I’ve decided I want a new car – the big yellow Pontiac GTO has to go – sadly.
Well – it’s not really the right car for as aspiring entreprenuer. And I’ve been listening to and asking for feedback from clients.
A nurse in Leeds a few weeks ago saw me driving around the car park at Thorpe Park and told me I looked like a chav (!).
More importantly, a dentist who is a serious businessman and a good egg pointed out that it wasn’t the correct image for the DBS or for the new company going forward.
So that’s thrown me into “new car” mode – and those that know me will know that means weeks, if not months, of review and constant mind changing.
Let alone the financial constraints and considerations.
However, I’ve always found buying cars is like the long anticipation of a well-deserved holiday. Investing weeks in “leading up to it” is all part of the pleasure. I cannot imagine how dull it must be if you are loaded and can just walk into the showroom and say “I want that one”.
My latest fantasy has been the new Audi R8 – the progress and launch of which I have followed carefully and with heightening anticipation.
Sneak papparazi shots became full blown magazine reviews.

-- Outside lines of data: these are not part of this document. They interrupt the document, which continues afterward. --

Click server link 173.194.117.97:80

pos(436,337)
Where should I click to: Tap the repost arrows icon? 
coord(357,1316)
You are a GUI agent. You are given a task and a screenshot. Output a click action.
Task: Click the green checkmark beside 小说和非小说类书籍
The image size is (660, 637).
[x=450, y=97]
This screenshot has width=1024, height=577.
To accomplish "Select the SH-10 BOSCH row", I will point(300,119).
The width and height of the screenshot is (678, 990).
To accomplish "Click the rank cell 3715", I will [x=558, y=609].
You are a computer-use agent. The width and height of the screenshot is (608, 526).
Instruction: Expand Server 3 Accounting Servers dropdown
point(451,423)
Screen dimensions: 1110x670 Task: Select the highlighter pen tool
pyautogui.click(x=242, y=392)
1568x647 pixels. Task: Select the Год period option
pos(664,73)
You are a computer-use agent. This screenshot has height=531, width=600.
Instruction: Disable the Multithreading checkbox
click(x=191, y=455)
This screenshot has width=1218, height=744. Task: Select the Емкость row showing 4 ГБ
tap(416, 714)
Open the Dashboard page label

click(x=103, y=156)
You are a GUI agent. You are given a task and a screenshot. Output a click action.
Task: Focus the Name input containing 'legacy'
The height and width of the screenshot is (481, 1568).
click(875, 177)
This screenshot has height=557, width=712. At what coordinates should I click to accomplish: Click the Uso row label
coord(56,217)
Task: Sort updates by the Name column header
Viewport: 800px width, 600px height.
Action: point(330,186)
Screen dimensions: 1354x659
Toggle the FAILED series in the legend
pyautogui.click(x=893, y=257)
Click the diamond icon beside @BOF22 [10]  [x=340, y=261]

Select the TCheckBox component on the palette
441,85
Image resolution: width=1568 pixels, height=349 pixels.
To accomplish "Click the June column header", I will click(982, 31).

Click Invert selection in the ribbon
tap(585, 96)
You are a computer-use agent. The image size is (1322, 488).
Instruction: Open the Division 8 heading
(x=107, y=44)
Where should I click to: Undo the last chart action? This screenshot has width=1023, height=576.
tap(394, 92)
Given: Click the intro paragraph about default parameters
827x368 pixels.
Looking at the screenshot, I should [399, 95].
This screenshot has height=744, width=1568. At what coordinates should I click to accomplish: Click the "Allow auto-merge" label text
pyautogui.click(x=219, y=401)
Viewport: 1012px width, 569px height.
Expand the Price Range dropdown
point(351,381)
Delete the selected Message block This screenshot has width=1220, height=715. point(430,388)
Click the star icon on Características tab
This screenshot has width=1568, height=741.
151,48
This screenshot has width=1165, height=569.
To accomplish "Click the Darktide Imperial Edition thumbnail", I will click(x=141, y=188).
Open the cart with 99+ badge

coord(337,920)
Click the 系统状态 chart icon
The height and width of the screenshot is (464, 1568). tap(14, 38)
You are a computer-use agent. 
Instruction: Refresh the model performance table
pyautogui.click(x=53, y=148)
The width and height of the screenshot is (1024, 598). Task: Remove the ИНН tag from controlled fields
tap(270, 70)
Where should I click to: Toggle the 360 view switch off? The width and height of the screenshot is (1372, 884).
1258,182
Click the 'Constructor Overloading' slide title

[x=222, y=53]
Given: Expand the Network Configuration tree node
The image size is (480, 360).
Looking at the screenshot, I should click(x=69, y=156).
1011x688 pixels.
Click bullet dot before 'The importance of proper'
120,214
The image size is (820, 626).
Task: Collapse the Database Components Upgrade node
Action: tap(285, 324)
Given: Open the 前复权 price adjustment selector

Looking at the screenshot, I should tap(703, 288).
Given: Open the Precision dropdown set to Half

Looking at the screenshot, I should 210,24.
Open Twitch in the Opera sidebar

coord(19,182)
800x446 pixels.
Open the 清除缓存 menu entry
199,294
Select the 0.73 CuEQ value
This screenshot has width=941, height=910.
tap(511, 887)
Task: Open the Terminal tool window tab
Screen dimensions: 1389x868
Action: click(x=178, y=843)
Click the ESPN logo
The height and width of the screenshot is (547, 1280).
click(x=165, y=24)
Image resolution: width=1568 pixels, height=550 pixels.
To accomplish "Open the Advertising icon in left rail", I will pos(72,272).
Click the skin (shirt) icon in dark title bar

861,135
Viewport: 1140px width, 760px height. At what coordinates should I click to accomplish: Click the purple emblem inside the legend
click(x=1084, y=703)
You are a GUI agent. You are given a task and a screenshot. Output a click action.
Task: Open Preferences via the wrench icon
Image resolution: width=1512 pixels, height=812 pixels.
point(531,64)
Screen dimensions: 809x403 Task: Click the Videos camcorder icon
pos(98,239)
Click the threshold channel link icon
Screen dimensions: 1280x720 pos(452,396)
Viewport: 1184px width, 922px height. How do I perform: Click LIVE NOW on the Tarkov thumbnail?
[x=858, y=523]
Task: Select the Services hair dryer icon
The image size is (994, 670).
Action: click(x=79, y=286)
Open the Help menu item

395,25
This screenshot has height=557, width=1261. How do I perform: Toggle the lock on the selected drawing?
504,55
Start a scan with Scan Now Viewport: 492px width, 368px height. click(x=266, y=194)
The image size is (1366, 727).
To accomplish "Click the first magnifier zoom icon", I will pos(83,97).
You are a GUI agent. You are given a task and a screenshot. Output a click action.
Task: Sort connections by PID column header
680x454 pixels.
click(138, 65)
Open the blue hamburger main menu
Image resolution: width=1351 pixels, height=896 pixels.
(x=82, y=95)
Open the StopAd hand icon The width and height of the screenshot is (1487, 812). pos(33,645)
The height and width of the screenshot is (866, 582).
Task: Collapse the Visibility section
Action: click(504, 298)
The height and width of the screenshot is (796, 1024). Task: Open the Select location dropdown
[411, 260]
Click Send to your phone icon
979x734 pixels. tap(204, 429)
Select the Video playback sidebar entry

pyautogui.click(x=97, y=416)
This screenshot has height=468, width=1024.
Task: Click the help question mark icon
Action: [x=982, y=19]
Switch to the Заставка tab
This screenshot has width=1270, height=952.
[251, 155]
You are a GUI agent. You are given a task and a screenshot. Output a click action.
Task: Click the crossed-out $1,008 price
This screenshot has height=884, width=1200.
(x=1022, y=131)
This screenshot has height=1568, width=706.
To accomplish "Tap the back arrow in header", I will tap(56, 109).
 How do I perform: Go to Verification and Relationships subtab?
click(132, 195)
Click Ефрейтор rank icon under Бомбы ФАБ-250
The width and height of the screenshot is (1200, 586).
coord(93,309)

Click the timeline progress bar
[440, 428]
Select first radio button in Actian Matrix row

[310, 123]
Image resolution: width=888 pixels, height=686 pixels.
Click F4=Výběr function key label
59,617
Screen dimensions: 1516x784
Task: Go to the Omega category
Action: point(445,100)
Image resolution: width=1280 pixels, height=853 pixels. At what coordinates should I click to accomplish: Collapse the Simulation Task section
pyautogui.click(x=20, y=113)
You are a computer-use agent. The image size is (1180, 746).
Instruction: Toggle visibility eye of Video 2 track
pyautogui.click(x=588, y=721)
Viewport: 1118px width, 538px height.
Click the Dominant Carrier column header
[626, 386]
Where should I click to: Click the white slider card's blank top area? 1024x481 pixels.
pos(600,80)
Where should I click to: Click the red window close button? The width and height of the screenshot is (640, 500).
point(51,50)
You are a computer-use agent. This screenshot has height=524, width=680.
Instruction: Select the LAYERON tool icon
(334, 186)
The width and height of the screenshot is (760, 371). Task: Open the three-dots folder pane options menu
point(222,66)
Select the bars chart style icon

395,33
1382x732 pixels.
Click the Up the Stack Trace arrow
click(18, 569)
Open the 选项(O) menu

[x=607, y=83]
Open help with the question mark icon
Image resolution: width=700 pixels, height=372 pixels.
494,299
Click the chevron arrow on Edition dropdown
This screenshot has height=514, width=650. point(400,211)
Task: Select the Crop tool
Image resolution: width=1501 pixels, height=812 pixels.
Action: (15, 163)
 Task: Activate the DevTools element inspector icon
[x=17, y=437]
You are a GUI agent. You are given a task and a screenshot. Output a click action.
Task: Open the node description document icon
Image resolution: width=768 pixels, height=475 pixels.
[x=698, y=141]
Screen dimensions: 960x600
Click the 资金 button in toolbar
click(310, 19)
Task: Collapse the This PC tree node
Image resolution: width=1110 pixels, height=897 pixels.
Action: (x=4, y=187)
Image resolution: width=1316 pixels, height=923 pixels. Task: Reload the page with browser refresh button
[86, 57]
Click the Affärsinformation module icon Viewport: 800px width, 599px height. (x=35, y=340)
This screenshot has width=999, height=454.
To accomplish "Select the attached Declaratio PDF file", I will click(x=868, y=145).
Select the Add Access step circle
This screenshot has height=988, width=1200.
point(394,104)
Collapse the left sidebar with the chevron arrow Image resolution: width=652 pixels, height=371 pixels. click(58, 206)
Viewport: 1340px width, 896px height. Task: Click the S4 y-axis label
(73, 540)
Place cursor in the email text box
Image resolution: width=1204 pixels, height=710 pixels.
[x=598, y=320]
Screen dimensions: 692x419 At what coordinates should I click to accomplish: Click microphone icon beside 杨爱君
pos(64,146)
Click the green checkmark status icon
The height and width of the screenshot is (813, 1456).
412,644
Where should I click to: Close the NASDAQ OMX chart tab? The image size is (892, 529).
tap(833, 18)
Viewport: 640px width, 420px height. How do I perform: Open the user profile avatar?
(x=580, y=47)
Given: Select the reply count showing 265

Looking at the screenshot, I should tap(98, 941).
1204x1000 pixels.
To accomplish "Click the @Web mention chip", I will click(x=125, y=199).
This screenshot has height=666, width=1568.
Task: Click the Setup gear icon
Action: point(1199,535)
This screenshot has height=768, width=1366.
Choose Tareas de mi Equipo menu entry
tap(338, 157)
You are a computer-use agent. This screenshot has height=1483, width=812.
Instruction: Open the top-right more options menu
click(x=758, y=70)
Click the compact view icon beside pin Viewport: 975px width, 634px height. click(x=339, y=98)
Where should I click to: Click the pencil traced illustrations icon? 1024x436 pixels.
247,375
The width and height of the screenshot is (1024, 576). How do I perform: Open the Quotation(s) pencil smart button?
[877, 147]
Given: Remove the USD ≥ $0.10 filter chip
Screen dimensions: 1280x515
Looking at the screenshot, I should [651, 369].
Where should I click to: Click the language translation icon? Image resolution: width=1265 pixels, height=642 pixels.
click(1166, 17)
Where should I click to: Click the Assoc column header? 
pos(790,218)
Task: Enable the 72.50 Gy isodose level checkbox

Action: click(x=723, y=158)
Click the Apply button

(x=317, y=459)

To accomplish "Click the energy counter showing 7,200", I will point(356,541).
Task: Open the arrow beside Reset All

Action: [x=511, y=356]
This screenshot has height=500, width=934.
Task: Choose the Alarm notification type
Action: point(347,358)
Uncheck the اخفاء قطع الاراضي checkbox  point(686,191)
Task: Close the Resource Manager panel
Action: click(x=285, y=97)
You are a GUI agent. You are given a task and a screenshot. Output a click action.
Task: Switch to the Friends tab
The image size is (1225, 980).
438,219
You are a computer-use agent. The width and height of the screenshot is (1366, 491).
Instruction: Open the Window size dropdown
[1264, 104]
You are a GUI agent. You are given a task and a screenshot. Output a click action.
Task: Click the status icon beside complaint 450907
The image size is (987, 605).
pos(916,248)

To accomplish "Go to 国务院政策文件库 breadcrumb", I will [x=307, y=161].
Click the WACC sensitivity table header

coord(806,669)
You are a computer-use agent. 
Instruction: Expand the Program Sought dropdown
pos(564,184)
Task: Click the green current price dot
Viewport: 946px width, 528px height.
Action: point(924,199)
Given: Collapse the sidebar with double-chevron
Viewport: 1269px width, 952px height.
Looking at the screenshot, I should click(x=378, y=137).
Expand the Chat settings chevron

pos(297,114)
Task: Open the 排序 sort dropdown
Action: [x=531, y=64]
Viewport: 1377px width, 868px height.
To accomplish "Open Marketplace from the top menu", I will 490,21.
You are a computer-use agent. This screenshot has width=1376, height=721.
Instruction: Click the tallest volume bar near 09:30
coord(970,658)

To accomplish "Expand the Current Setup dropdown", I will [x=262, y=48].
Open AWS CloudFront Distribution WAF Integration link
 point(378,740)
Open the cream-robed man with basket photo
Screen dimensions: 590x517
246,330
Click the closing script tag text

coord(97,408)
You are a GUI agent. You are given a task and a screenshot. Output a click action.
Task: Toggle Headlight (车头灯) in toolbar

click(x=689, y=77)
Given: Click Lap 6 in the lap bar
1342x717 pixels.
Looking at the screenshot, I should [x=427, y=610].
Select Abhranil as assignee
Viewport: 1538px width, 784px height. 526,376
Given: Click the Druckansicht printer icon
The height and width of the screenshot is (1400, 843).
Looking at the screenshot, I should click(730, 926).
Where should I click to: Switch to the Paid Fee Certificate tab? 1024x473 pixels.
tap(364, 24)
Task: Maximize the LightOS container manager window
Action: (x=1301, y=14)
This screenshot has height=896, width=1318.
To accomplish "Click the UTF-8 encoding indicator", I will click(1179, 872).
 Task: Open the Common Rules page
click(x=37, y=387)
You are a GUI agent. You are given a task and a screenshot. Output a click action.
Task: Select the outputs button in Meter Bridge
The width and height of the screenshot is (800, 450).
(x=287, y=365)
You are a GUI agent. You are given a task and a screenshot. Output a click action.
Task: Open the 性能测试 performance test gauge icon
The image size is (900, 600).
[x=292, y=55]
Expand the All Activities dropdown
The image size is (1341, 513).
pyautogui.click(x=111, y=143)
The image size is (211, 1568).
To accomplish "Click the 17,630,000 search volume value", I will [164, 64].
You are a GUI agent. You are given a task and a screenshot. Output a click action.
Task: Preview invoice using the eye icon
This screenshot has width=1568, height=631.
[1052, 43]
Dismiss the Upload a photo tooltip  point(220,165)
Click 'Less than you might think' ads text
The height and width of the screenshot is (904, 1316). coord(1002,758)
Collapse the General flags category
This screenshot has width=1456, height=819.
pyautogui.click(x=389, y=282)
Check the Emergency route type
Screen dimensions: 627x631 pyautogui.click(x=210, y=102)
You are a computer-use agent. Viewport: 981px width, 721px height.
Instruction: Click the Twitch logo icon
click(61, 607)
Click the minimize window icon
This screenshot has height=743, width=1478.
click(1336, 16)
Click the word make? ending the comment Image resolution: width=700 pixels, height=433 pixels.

The web site evolved with artists impressions and then real movies – and finally, the car arrived in UK showrooms.
Yesterday, on finishing a business meeting at 2.00pm in Birmingham, I rewarded myself by visiting the largest Audi dealership in the UK – based in Solihull – and conveniently on my way to Reading for the evening.
There, on the forecourt, a gleaming R8 looking fast, sexy and expensive. Inside the immense showroom, yet another.
I approached one of the smartly be-suited salespeople and asked what was probably an unexpected question:
“Can you open the boot please?”
Because I don’t have the luxury of being able to buy an R8 for fun and then summat else for work – it’s one car for both.
For me that means up to 10 days of travel with clothing and assorted electronics and workshop material.
I bet you can guess where this is going.
The boot was, of course, at the front – and the lid was lifted to reveal a storage area just about big enough for 12 cartons of semi-skimmed milk.
In a panic, I rushed around to the side of the car, opened the drivers door and looked behind the seats, to find a “parcel” shelf 3 inches wide.
This car has been designed to sell to Premiership footballers who only ever use it to drive to the training ground and back with a pair of shorts, a shirt and trainers in the “boot”.
Or a WAG – in order to reduce the amount of shopping she brings home.
If I had attempted to transfer the luggage I had in the Pontiac into the R8, there would have been no room for me.
So that was £98,000 saved – not bad for one day.
Back to the drawing board.
I spent another hour shuffling between the RS4 and the new S5 (rather nice) – and deciding that, although they were excellent cars, they didn’t juice me.
As I mentioned to a friend (who I emailed in desperation this morning for advice on “which Porsche?” – I need a car that will take 35,000 miles a year, my luggage – and still set my pulse racing every morning when I get in it.
It’s a guy thing – I know – in fact it’s especially a 53-year old guy thing – at least I’m honest enough to admit it.
Excluding “grow up” please – no intention of doing that.